*** Listed entries Section Begins ***

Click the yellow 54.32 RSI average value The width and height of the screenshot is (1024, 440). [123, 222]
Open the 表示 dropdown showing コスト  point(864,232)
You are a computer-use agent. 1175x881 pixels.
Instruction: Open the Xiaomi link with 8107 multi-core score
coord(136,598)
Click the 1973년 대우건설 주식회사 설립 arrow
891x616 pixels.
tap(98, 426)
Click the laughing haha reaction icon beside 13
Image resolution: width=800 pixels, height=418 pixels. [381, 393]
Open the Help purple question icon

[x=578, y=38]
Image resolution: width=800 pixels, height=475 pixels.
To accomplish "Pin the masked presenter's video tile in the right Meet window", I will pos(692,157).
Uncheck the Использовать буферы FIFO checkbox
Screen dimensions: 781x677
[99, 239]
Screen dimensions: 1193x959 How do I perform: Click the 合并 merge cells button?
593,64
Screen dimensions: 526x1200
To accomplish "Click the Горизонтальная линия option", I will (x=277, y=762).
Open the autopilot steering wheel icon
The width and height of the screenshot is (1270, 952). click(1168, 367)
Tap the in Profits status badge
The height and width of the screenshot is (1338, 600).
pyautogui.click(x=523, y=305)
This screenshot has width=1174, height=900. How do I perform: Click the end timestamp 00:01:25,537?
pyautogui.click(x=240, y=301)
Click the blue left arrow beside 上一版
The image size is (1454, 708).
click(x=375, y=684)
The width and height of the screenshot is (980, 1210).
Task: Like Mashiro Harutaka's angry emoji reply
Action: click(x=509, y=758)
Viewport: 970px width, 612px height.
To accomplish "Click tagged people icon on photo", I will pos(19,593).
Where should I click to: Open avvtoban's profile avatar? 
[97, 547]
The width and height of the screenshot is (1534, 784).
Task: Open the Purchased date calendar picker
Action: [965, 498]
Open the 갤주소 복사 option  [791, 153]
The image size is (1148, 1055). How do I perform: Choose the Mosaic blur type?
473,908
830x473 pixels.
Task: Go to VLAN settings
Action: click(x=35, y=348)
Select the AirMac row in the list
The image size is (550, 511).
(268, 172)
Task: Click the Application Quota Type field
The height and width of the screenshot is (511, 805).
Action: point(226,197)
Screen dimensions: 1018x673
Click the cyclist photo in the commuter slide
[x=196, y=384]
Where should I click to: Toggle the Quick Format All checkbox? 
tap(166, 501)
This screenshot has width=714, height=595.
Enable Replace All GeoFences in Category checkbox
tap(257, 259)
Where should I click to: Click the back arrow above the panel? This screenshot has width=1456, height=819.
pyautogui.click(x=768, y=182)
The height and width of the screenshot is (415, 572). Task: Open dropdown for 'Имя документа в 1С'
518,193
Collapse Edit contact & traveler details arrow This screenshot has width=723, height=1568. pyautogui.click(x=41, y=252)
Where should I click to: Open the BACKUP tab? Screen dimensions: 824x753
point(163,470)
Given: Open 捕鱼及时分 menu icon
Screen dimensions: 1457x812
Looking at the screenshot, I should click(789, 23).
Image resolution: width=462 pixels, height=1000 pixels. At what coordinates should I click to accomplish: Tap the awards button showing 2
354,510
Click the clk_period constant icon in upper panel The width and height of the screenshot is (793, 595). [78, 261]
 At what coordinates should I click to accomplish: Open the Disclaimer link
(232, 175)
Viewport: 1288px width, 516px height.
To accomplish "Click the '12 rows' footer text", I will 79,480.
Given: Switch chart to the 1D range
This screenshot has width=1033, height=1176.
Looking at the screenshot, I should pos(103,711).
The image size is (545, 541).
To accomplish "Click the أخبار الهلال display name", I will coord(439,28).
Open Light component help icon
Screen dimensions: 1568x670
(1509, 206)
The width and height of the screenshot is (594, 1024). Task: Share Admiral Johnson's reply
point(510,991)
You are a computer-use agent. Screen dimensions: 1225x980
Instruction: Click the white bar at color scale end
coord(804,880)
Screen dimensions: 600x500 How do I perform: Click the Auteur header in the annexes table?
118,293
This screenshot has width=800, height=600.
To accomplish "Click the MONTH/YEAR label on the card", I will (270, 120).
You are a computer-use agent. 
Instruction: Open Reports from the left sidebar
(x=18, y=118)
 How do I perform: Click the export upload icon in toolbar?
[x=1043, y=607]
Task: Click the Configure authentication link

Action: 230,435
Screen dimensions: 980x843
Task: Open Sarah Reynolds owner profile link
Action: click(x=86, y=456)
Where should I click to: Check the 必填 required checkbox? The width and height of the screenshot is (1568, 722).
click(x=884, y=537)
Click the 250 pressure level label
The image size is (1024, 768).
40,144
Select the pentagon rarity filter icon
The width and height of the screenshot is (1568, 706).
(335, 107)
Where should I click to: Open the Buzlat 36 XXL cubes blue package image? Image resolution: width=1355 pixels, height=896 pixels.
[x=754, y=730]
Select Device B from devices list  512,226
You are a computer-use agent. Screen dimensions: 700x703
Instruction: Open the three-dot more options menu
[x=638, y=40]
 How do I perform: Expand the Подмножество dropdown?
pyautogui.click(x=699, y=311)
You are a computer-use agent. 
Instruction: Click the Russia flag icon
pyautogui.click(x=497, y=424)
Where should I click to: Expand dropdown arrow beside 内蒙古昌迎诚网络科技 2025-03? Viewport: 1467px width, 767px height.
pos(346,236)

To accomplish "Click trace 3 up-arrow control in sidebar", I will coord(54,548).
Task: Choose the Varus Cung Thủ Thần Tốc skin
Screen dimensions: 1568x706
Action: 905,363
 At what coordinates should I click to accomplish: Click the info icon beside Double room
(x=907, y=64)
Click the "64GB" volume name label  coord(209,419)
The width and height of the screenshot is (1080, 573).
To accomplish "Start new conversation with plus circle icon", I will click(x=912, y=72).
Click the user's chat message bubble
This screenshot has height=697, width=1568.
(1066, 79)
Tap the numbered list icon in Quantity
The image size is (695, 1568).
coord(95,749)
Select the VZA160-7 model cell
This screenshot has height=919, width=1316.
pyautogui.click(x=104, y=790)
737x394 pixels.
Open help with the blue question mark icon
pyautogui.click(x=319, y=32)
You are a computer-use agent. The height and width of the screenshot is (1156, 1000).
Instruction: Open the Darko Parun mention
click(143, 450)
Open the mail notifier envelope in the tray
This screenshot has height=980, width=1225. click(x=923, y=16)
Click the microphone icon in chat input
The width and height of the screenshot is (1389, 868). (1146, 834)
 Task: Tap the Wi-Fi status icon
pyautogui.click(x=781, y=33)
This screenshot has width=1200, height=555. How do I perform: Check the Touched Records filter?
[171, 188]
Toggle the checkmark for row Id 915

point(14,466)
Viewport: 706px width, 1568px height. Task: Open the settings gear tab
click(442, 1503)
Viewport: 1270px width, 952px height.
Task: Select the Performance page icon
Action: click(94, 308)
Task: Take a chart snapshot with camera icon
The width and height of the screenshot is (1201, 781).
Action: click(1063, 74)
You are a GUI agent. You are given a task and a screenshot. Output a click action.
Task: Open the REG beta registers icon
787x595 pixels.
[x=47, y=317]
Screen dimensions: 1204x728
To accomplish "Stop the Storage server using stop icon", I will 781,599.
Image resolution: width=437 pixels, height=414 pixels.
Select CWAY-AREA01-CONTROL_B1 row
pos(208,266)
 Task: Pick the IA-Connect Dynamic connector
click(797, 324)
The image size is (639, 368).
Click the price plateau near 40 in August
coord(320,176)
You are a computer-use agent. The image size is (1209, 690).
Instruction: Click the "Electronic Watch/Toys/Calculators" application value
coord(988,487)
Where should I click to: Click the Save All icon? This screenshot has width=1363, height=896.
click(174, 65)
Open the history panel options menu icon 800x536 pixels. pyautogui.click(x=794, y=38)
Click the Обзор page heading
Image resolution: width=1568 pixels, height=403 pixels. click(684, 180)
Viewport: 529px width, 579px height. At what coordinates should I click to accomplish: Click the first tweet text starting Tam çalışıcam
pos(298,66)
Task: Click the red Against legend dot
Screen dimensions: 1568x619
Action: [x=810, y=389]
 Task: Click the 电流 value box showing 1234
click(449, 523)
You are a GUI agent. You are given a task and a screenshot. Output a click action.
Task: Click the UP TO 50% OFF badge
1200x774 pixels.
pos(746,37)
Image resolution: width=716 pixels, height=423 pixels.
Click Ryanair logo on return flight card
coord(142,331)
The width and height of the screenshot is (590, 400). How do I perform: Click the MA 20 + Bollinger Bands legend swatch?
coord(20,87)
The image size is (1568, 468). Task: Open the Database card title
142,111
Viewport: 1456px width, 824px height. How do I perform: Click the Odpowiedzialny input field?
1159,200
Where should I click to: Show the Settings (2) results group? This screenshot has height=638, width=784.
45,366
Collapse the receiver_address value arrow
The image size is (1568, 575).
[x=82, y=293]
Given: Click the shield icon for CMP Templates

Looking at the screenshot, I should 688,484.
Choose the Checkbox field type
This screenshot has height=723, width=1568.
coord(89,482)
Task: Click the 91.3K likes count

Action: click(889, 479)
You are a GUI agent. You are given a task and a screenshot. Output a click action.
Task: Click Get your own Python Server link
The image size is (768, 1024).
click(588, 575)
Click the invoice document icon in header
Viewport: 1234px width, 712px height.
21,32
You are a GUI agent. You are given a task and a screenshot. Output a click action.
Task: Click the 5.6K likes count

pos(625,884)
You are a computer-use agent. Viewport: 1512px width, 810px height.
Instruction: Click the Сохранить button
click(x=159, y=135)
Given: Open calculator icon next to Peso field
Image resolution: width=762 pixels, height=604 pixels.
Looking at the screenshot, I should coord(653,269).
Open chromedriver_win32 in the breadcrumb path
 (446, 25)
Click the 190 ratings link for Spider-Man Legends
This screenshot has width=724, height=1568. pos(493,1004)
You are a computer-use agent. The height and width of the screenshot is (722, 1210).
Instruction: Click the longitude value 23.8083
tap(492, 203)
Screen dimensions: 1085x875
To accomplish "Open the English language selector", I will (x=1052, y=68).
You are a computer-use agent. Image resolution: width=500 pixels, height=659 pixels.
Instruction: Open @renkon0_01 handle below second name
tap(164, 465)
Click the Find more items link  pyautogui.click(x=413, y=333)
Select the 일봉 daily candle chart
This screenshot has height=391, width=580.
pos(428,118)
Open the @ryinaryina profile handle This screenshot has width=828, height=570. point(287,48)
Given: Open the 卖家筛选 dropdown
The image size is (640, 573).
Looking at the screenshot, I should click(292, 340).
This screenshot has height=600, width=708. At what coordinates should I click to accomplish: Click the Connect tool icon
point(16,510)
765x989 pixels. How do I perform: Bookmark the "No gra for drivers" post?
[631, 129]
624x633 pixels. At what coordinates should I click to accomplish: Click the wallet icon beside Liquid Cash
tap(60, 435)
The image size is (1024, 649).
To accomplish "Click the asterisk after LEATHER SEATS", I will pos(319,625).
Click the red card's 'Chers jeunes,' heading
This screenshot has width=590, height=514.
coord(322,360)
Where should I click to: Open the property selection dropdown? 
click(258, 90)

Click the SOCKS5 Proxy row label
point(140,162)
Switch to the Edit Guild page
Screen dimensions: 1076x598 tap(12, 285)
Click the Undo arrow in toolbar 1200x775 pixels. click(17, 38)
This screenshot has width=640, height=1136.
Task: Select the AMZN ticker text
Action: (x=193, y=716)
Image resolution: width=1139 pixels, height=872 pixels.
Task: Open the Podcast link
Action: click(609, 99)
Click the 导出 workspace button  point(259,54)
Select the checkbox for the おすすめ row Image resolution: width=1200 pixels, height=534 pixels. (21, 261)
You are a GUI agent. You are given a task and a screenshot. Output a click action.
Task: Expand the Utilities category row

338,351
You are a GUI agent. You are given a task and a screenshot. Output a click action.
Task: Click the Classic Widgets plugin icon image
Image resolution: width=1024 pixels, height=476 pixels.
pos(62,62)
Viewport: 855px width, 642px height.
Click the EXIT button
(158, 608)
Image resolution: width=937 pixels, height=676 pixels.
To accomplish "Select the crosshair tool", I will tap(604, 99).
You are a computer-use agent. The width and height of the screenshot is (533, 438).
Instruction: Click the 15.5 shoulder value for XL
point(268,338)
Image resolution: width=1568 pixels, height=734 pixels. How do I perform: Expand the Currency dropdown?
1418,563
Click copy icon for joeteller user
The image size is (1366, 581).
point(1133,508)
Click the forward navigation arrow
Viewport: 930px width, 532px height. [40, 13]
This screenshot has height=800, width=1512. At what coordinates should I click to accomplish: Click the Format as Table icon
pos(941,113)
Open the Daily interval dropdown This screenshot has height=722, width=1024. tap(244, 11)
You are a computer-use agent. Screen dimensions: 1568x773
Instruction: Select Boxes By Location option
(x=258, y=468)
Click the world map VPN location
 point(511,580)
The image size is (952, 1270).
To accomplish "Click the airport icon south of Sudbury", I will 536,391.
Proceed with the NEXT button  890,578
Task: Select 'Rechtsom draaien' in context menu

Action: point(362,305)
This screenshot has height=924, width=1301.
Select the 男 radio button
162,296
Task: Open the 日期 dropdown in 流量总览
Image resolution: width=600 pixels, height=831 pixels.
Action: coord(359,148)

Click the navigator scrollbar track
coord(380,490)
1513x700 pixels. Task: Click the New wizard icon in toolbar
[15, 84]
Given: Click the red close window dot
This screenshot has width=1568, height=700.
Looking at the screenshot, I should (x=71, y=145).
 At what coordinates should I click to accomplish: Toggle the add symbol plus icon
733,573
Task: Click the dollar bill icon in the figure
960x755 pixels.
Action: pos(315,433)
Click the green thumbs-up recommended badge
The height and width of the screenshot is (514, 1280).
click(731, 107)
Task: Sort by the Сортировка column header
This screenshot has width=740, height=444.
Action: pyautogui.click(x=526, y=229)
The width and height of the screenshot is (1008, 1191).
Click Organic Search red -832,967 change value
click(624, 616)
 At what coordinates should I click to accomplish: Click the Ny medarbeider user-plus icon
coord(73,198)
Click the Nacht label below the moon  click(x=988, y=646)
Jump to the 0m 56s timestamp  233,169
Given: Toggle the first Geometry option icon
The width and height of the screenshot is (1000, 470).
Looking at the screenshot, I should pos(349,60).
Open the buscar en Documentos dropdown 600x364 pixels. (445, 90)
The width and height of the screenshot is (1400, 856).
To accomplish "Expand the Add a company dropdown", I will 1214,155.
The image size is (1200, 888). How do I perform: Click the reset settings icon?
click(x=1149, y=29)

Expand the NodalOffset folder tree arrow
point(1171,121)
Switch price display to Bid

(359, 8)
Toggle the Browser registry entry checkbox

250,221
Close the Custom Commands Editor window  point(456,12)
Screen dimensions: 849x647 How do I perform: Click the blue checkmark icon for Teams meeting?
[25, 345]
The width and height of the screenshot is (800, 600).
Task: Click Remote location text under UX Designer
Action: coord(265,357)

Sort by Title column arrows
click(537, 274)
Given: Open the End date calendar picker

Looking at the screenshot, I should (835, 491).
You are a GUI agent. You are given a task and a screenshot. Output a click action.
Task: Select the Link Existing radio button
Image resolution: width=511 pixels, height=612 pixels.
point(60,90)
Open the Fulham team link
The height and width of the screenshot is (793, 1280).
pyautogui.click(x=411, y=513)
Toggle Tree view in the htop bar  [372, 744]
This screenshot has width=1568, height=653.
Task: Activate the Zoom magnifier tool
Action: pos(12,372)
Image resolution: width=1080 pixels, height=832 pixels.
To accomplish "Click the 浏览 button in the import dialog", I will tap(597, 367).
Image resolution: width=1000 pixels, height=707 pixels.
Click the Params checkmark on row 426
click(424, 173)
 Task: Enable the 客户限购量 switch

*** Listed entries Section Ends ***

_Exercise directions_
Exactly as they stand, please print the lines from the first line of the records above down to the line that includes "Open the 갤주소", both of those included and no others.

_Written response_
Click the yellow 54.32 RSI average value The width and height of the screenshot is (1024, 440). [123, 222]
Open the 表示 dropdown showing コスト  point(864,232)
You are a computer-use agent. 1175x881 pixels.
Instruction: Open the Xiaomi link with 8107 multi-core score
coord(136,598)
Click the 1973년 대우건설 주식회사 설립 arrow
891x616 pixels.
tap(98, 426)
Click the laughing haha reaction icon beside 13
Image resolution: width=800 pixels, height=418 pixels. [381, 393]
Open the Help purple question icon

[x=578, y=38]
Image resolution: width=800 pixels, height=475 pixels.
To accomplish "Pin the masked presenter's video tile in the right Meet window", I will pos(692,157).
Uncheck the Использовать буферы FIFO checkbox
Screen dimensions: 781x677
[99, 239]
Screen dimensions: 1193x959 How do I perform: Click the 合并 merge cells button?
593,64
Screen dimensions: 526x1200
To accomplish "Click the Горизонтальная линия option", I will (x=277, y=762).
Open the autopilot steering wheel icon
The width and height of the screenshot is (1270, 952). click(1168, 367)
Tap the in Profits status badge
The height and width of the screenshot is (1338, 600).
pyautogui.click(x=523, y=305)
This screenshot has width=1174, height=900. How do I perform: Click the end timestamp 00:01:25,537?
pyautogui.click(x=240, y=301)
Click the blue left arrow beside 上一版
The image size is (1454, 708).
click(x=375, y=684)
The width and height of the screenshot is (980, 1210).
Task: Like Mashiro Harutaka's angry emoji reply
Action: click(x=509, y=758)
Viewport: 970px width, 612px height.
To accomplish "Click tagged people icon on photo", I will pos(19,593).
Where should I click to: Open avvtoban's profile avatar? 
[97, 547]
The width and height of the screenshot is (1534, 784).
Task: Open the Purchased date calendar picker
Action: [965, 498]
Open the 갤주소 복사 option  [791, 153]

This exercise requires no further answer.